Should the Cache External File References On Slave or Copy ALL External File References to Repository option account for PRTs?
I’m sure it would be a lot of I/O, and make for huge jobs, but it would allow you to work with PRT’s locally and yet have the farm render you scene just fine, and in the case of the Cache option, you could (if I interpret the help file correctly) reuse PRT’s for multiple passes which would reduce network I/O.
Nope, as far as I understand the process, copying the files to the Repository does not reduce network load.
The reason people copy external files to the Repository is to “freeze” them at the version at the moment of submission. This makes sense if the assets are being worked on and you don’t want a texture to suddenly change in the middle of a render job because and artist modified it on the network.
This does NOT reduce the network load because the textures are pulled from their network locations and then sent to the Repository that is just another network location. Then the job data has to be copied to the slaves for rendering, so in fact you are doing one step more here (collecting and duplicating the data).

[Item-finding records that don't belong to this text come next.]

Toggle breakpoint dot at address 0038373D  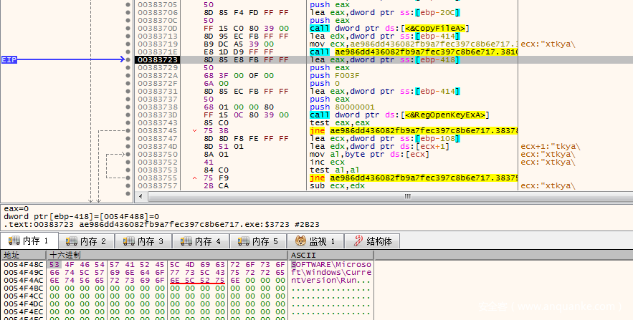point(128,115)
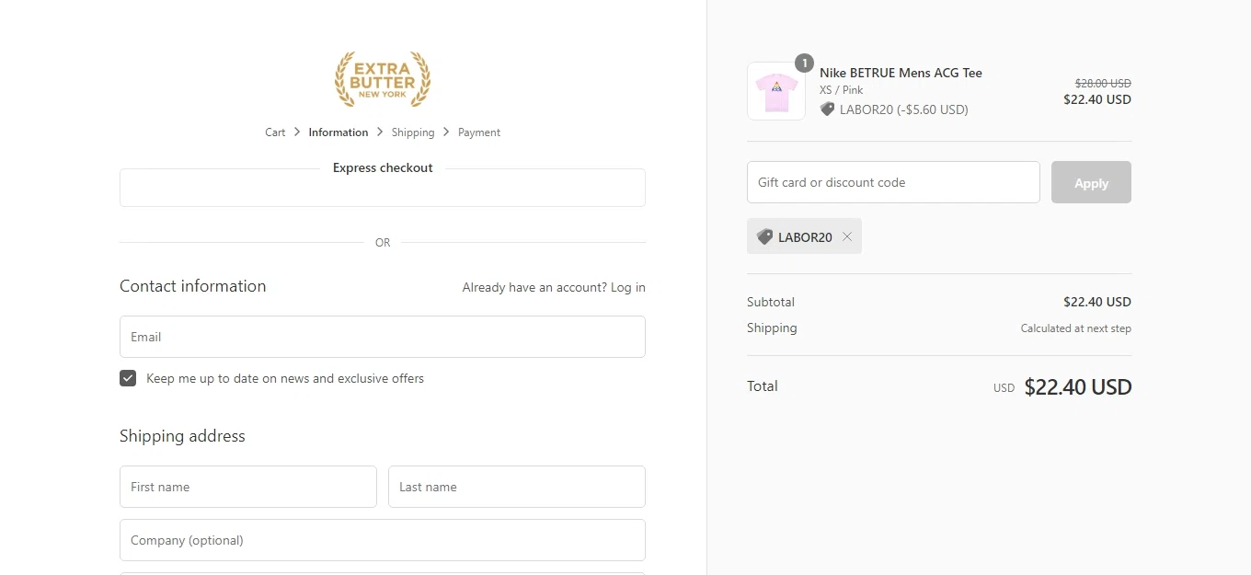This screenshot has width=1251, height=575.
Task: Select the Payment breadcrumb step
Action: [479, 132]
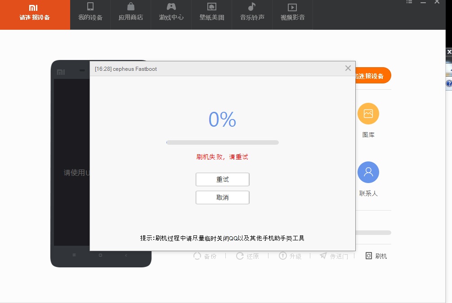
Task: Open the 应用商店 app store tab
Action: (x=130, y=12)
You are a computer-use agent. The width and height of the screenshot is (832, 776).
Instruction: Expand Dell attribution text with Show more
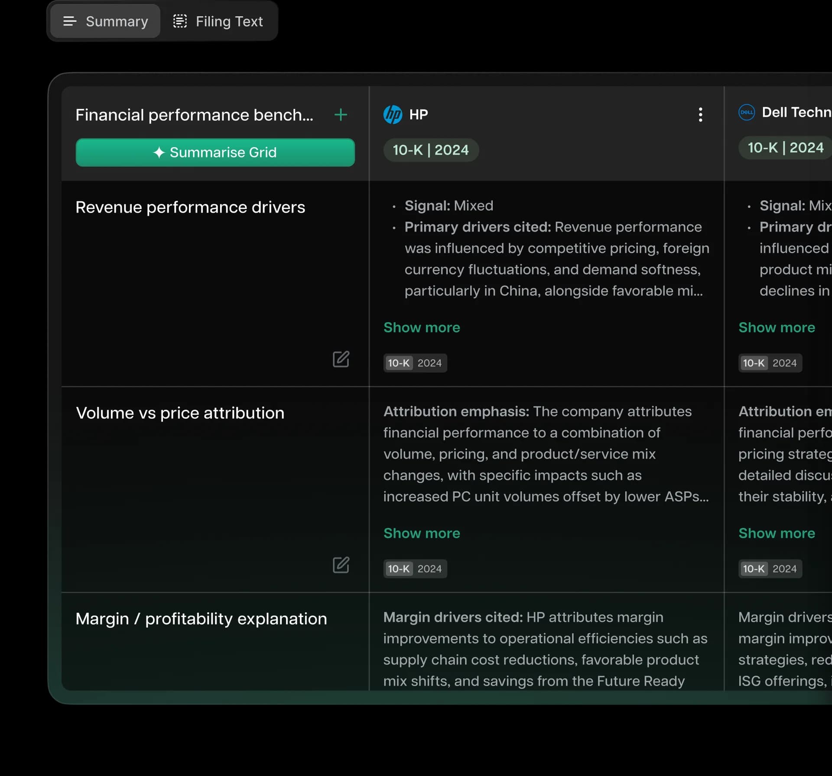pyautogui.click(x=776, y=533)
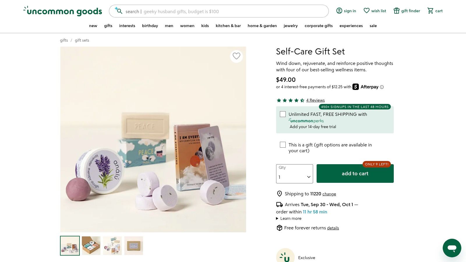Viewport: 466px width, 262px height.
Task: Click the Afterpay info icon
Action: pos(382,87)
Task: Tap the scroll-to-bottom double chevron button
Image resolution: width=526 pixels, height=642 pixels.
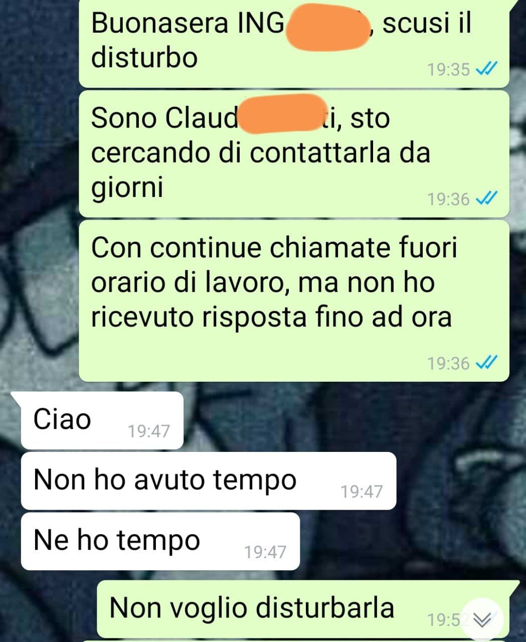Action: [482, 620]
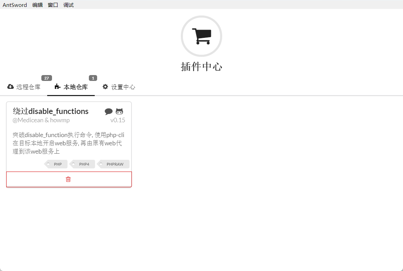The image size is (403, 271).
Task: Switch to the 设置中心 tab
Action: [x=119, y=87]
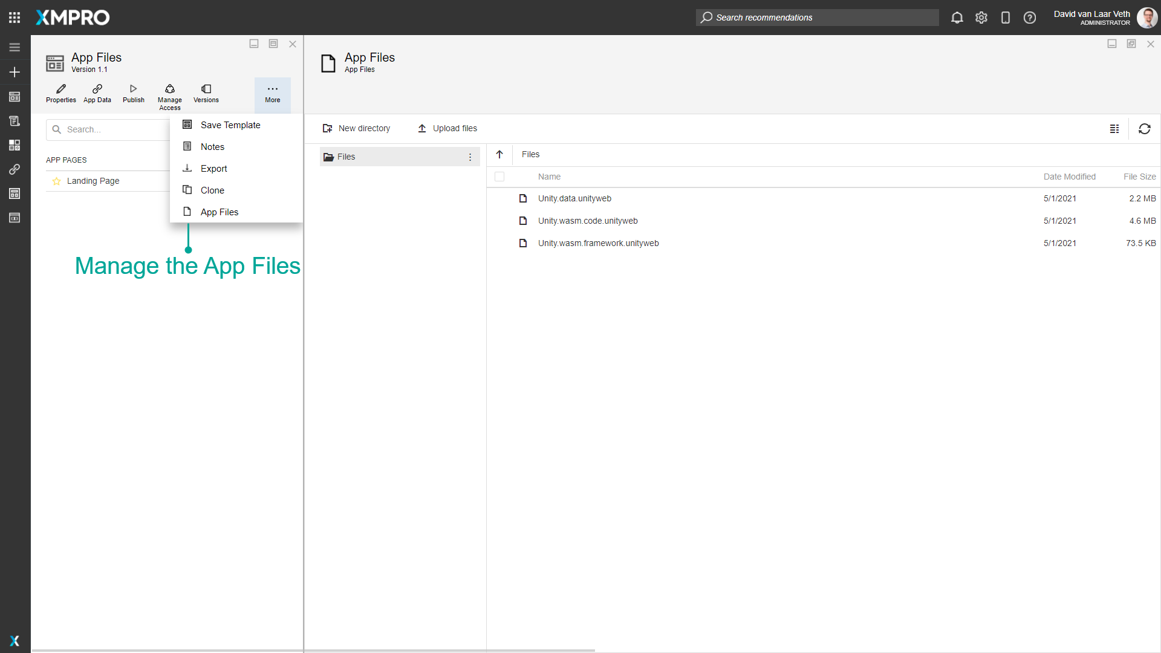Choose Save Template from the menu
The width and height of the screenshot is (1161, 653).
click(229, 125)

What we did at Prime Focus at one point in order to avoid this in a custom internal pipeline was to cache all textures on the slaves. The textures were not collected and copied to the Repository, but their names and original locations were collected in a text file and sent with the job. The MAX scene was saved with removed texture paths, just file name and type. A script would run on the slave and it would go through this list of files, look in a local cache folder and compare the files there with the originals on the network. If the network file was modified or the local one did not exist, it would be copied once to the slave’s cache folder. If the local version was up-to-date, it would not be touched. Once the script was done, the scene would be loaded and would remap itself to the local cache path where all textures would be waiting. After a couple of days, all slaves working on a project would have a full complement of textures and as long as these textures were not constantly modified by the paint artists, almost no syncing would be needed most of the time. Obviously this would require a lot of disk space on each slave and doing the same with PRTs would be an overkill. We did support VRay geometry caches though at one point.
So if your PRT files barely change and would fit on the disk drives of all your slaves, such a scheme could work. But this feature is not part of the shipping Deadline and I am not sure if it ever will be.
Assuming you kept a per-slave cache (and not per-job), you could compare the modify dates on the network and local files and update the local ones only if the network ones changed. If you had multiple jobs using the same external assets, this would dramatically reduce the network load.
That’s the setup that Fusion 6.1 does with the “Local Cache” and it helps both reduce network load as well as (optionally) provide resilience against outages of the network storage.
You would probably need to have per-slave limits on the size of the cache, and clear out old files based on some rules, as well as have a control in Monitor to clean out the cache from a job or slave.
Just something to think about. We’re right now struggling with some Krakatoa jobs where 85% of the render time is just loading the PRTs. If we’re just doing passes, there’s really no reason not to reuse the cached PRT’s if they existed.
At some point we were even discussing using a Torrent system to share data, so slaves that needed resources would pull them from other slaves that had them already instead of hitting a centralized location. But then the companies split and we never came to a point to try this.
I was writing logs in the cache with the usage data (how often a texture was actually requested and when), but never came around to implement the full cleanup logic based on that - if the hard drive reached a threshold, I had an emergency deleting procedure that would clean up brute force and resync what is needed after that. Don’t think that ever kicked in.
Since we have most of the logic in place for textures, we could look into adding support for PRTs. But PRTs are orders of magnitude larger, and I am not convinced copying terabytes of data to slaves is a great idea…
You could filter what to cache by extension or size, and that would help some.
It should only hit TB sizes if you cache a sequence, right? Individual frames shouldn’t need more than a few hundred gigabytes.
Now if Deadline could track the external files and dispatch tasks/jobs based on the slave having more of the cached files, so that say, frame 135 of each of 10 passes would be sent to the same slave… That could certainly reduce traffic.